2011: “Oh, you’re going to Branson?” I say to Doctor Dude as he puts electrodes on my chest. “I have a friend who works at Silver Dollar City. You should go there.”
“I will,” says Doctor Dude, and he starts the anesthesia. I can feel and taste it in my throat, it’s like sulphur, and I tell him so. “But yeah, Silver Dollar City…”
“What are you talking about?” asks A.
“Oh, Branson. I’m telling the doctor he should go to Silver Dollar City – ” Wait a minute. A. is here. “Did they start yet?”
“It’s already over,” A. says, and laughs at me. We get really giggly for a few minutes, and then my gastro comes in with pictures of my colon. Apparently it was remarkably clean in there.* She points out where she found some tiny bumps and clipped them out for testing, but it all looked nice and healthy.**
“So it looks like the drugs are working!” she chirps. A. and I giggle some more and she signs me out. I get dressed, the nurses walk me out to the car, and we go home. I’m not even sore. THE END.

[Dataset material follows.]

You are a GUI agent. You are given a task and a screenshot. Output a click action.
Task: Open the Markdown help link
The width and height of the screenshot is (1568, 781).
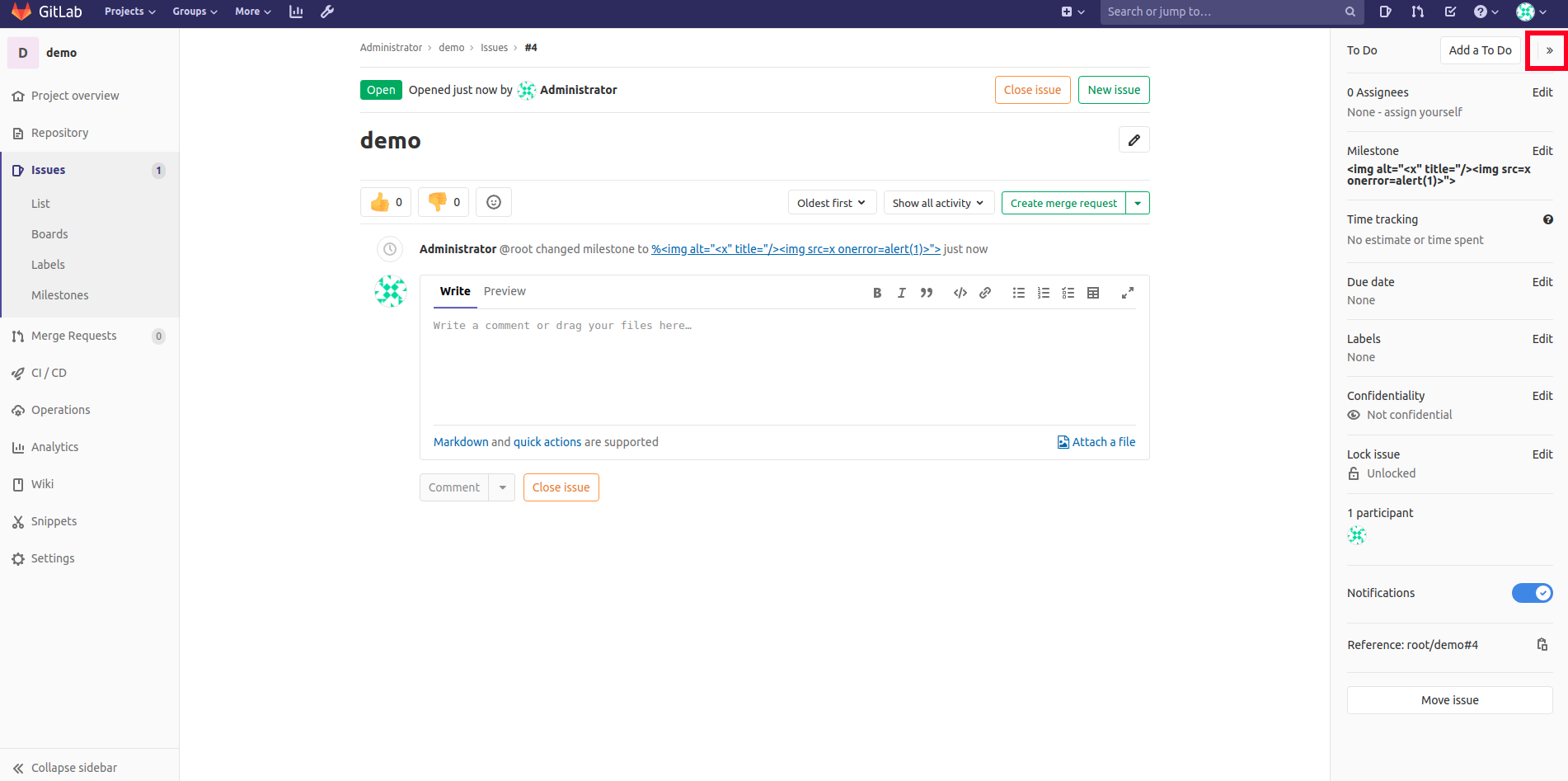coord(461,442)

TL;DR/In short? It went better than I could have hoped. The worst part was the prep.

And now, because I threatened it back when I first started this blog, and although I no longer possess a scanner, I am not deterred, ladies, gentlemen, and all the rest of you, the pics:


(Intestinal pics ahead.)
(They’re really not that scary.)
(In fact, they’re pretty blurry since this is a secondhand job.)
(And I also edited them a little bit.)
(But if colons are not your thing, no problem – you may want to skip the rest of this post.)
(Sorry, A.)


Hurray, it’s over.

* Damn you, prep.


2 thoughts on “The Big C (for real this time)

  1. “…as quiet as a bowl of farina…” I think that wins the prize as Best Analogy Evah. Glad it went well, and what lovely innards you have. All shiny and orangey. Are they really orange, or is that the lighting? If they really are, you should tan less cause apparently it's soaking through.

    And did they really say “the Michael Jackson drug” ? Seeing as how he ended up, well, DEAD that's not exactly the bedside manner one might like ;)


  2. Hahaha, thanks! They really look that orangey, apparently – I knew I shouldn't have bought that George Hamilton spray-on formula.

    And yes – she really called the drug that! It was…awkward. A. gave me this look like, Baby, you know I can pull the car around right now, right?